Quand enfin nous trouvons un groupe, leur réaction première est la fuite. Comme pour tout animal inconnu, ils nous considèrent comme des prédateurs. Nous comprenons qu’avant de pouvoir les capturer, nous devons habituer les Propithèques à notre présence. Lors de nos premiers contacts, nous tentons de les suivre le plus longtemps possible. Mais il leur est très facile de nous semer, eux dans les arbres et nous au sol sur un terrain plus qu’accidenté. Ce n’est qu’après plusieurs jours de ces contacts furtifs qu’ils deviennent indifférents à notre présence et nous laissent approcher de plus en plus.

Lors de nos premières captures, nous nous rendons vite compte que si nous ne parvenons pas à capturer tous les individus d’un groupe le même jour, le travail d’habituation est entièrement à refaire…

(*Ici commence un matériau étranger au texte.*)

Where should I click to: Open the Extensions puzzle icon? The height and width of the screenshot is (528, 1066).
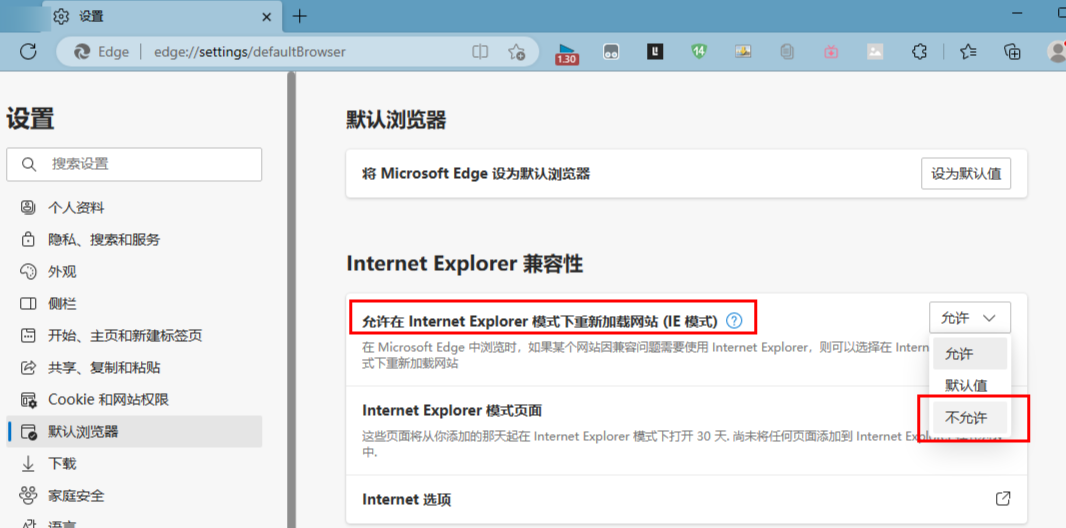pos(919,52)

Dans les premiers temps aussi novices les uns que les autres dans la capture des lémuriens, nous sommes passés, munis de nos sarbacanes, de la cible en carton à notre premier vrai lémurien et de tous nos tirs manqués au dernier lémurien capturé.

Au-delà de leur habileté croissante dans le maniement de la sarbacane, mes guides font preuve de beaucoup d’ingéniosité sans laquelle nous serions, je pense, encore à la recherche de deux ou trois irréductibles. Après plusieurs jours de marche sans voir la queue d’un lémurien, ils ont l’idée, avec une petite flûte en roseau, d’imiter le cri qu’émet un Propithèque lorsqu’il a perdu son groupe. Un peu perplexe au départ, je suis vite convaincue lorsque nous les entendons qui nous répondent, nous permettant de les localiser très facilement.

Voici déjà plusieurs jours qu’un des individus reste impossible à capturer… à notre vue, il se perche au sommet d’un arbre et attend. Mes guides ont l’idée d’imiter le cri d’un rapace prédateur. Et voici que le Propithèque, les yeux rivés au ciel pour guetter le danger, descend de son arbre pensant se protéger… ces 5 secondes d’inattention sont suffisantes pour l’atteindre d’une fléchette anesthésiante, il tombe.

Dans un tel contexte, le moindre résultat devient pour nous une grande victoire. Et l’euphorie communicative que nous ressentons alors reste difficile à décrire… vue de l’extérieur, elle doit sûrement paraître excessive ! Mais il y a des choses que l’on ne peut pas raconter et qu’il faut vivre pour espérer les ressentir.

En repensant à nos débuts laborieux, je n’aurais jamais cru qu’un beau matin de juin les 44 Propithèques de la station forestière de Ialatsara auraient été capturés.

Mais surtout, je n’aurais jamais imaginé pouvoir vivre avec mes guides une telle relation d’amitié. C’est grâce à cette expérience de vie et à notre objectif commun que nous nous sommes apprivoisés et que nous avons appris à nous connaître. Je sais maintenant qu’il peut exister de belles rencontres entre des gens que tout oppose.